The proposed abolition of juries in High Court defamation cases to cut disproportionate awards, legal costs and appeals has been sharply criticised in the Dáil as counterproductive, with some TDs claiming it would do the opposite.
The Defamation (Amendment) Bill aims to balance and safeguard “the rights to freedom of expression with the protection of good name and reputation, and to access to justice”, Minister of State for Justice James Browne said when he presented the legislation in the Dáil.
Government backbencher, senior counsel and Fianna Fáil TD Jim O’Callaghan described the move to abolish juries as “short-sighted” and “not fully thought out”. But he also claimed that a “significant” increase in the number of defamation proceedings taken by Sinn Féin politicians had in part contributed to the introduction of protections against Slapp (strategic lawsuit against public participation) actions.

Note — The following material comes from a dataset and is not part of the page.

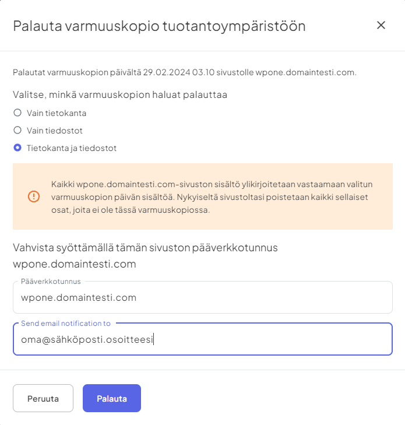This screenshot has width=405, height=425.
Task: Focus the Pääverkkotunnus input field
Action: coord(202,298)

The Minister described them as abusive legal proceedings taken against someone because of their “engagement in debate, investigation or discussion on a matter of public interest that is uncomfortable to the plaintiff”. Mr Browne said “the main aim of Slapp proceedings is not to genuinely vindicate rights, but to maximise high legal costs, delays and stress, in order to threaten and silence the person targeted”. The Bill will transpose the EU anti-Slapp directive into domestic law.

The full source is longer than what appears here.